Last week the Texas Legislature began its biennial attempt to reckon with the cost of providing health-care coverage in retirement for the teachers and other education employees who have dedicated their careers to service in Texas public schools.
For more than 30 years now the state has funded its TRS-Care health plan for retired school employees on a pay-as-you-go basis, two years at a time. The pay-as-you-go funding was originally supposed to be merely a stopgap while the Legislature figured out how to provide the long-term funding mechanism needed to sustain the program. Now, all these many years later, the costs of this approach are becoming increasingly apparent, and the result is a pressing need for the Legislature to provide a major new infusion of money to keep TRS-Care solvent through the 2018-2019 biennial budget period starting in September of next year.
State legislators on the Joint Interim Committee to Study TRS Health Benefit Plans heard hours of testimony on this issue on March 30, including invited testimony from Texas AFT legislative spokesman Ted Melina Raab. The bottom line is that current inadequate funding streams leave TRS-Care $1.6 billion short of the estimated amount needed just to keep the program in place through August 2019 without premium increases or benefit cuts.

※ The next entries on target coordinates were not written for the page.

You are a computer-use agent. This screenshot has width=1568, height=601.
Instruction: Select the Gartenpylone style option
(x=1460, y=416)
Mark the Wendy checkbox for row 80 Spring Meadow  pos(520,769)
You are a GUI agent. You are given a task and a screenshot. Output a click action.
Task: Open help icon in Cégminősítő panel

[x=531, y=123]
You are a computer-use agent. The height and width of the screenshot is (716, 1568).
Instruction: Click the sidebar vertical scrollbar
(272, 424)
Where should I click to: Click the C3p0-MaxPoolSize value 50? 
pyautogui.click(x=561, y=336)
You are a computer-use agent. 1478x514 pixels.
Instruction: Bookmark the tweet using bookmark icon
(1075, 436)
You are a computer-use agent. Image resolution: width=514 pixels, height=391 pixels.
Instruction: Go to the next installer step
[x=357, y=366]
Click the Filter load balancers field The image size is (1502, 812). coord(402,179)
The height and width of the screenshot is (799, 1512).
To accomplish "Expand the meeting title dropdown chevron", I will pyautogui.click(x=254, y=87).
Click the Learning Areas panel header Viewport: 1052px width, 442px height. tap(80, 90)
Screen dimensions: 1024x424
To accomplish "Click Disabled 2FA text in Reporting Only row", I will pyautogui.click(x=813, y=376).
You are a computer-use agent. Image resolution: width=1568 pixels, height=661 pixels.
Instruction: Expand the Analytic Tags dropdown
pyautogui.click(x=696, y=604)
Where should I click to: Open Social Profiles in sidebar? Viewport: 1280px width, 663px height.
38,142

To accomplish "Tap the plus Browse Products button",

Last year the Legislature had to put in $768 million in extra funding to keep TRS-Care solvent through the end of the current biennium. Next time the deficit will more than double, and it is projected to keep going up and up in later years if the state fails to replace the inadequate pay-as-you-go system.
Retirees themselves already pay plenty for their TRS-Care coverage, out of pensions that are seldom if ever adjusted with cost-of-living increases. As a group they pay 35 percent of the cost of their coverage currently, in the form of premiums and out-of-pocket costs. The state contributes an amount equaling 1 percent of active school employees’ payroll. The resulting state share of total plan costs is about 25 percent.
Active school employees contribute another 0.65 percent of their paychecks to fund TRS-Care, accounting for 16 percent of the total money dedicated to the program. School districts pay another 0.55 percent of active payroll, putting their share of total plan costs at 14 percent.
With roughly 15,000 more retirees added to the TRS-Care ranks each biennium and with medical and especially drug costs rising far faster than active employees’ pay, all these contributions combined have begun to fall well short of what’s required to keep TRS-Care intact. As a result, the survival of TRS-Care has depended on intermittent infusions of additional cash from the state, occasional premium and benefit restructuring, and higher premiums and out-of-pocket costs for retirees.
Much of the March 30 hearing was devoted to a discussion of alternative funding scenarios to address the current situation. One way to define the gravity of the problem: If retirees had to absorb the full cost of covering the deficit of $1.6 billion for next biennium, their premiums would have to triple starting in September of 2017. At the same time, school districts would be hard-pressed to afford more contributions given the inadequacy of the current school-finance system, which could be held unconstitutional in the near future by the state supreme court. And active school employees’ are dealing with stagnant pay and bearing the rapidly rising costs of their own coverage under their local district health plans or the state TRS-ActiveCare program.
It all comes down to whether lawmakers will face up to the state’s responsibility to fund the costs of public education, including retiree health care. Legislators often say that providing public education is the number-one job of state government, but that declaration has not always been backed up with the funding required to do the job. For instance, while the state provides a subsidy of about $600 a month per person for the health plan that covers retirees from state agencies, it provides only about $125 a month per person for retired school employees. The state clearly needs to make major and ongoing increases in its TRS-Care contributions.
As Texas AFT’s Melina Raab told the joint committee:
Health-care coverage for retired school employees is a critical benefit yet is simply becoming unaffordable. These health-care programs are only sustainable to the extent they provide coverage that is both adequate to retirees’ needs and is affordable to retirees.
To Texas AFT members, in fact to almost all public school employees, the answer to the current situation is obvious—we must have a significant and sustained increase in state funding for retired and active school employee health care. The next Legislature must address the health-care affordability crisis for retired school employees and make immediate and ongoing increases in state funding for retired school employees’ health insurance.